**WHAT TO WORK ON**
Rewrite the listing starting at the line containing "Click the 还原默认值(R) button" and ending at the line containing "tap(198, 199)", substituting "Display size" for "Screen dimensions" and keeping everything else the same. Leave the pictures out of your answer.

**MATERIAL PROVIDED**
• • •

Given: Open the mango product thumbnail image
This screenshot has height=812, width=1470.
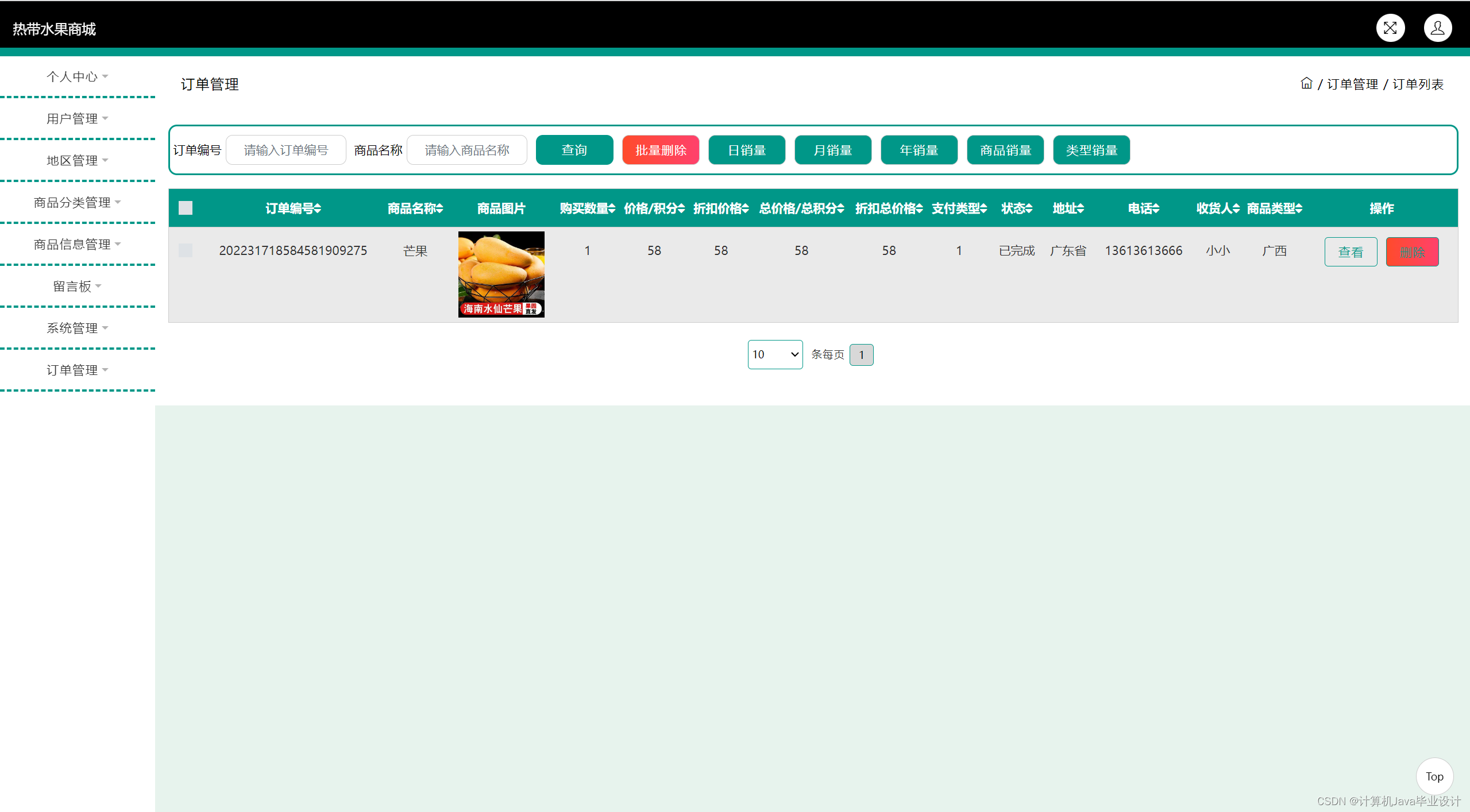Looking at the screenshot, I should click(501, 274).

• • •

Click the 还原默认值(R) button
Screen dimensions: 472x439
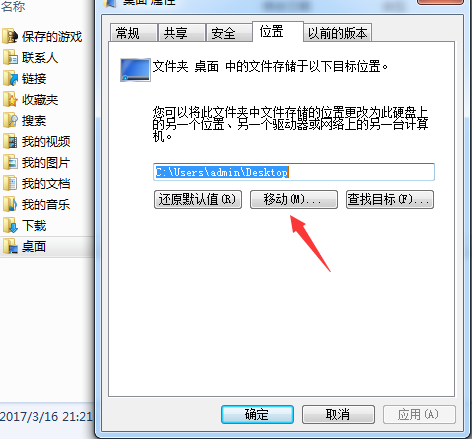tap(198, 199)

• • •

**TASK SOLUTION**
Click the 还原默认值(R) button
Display size: 472x439
tap(198, 199)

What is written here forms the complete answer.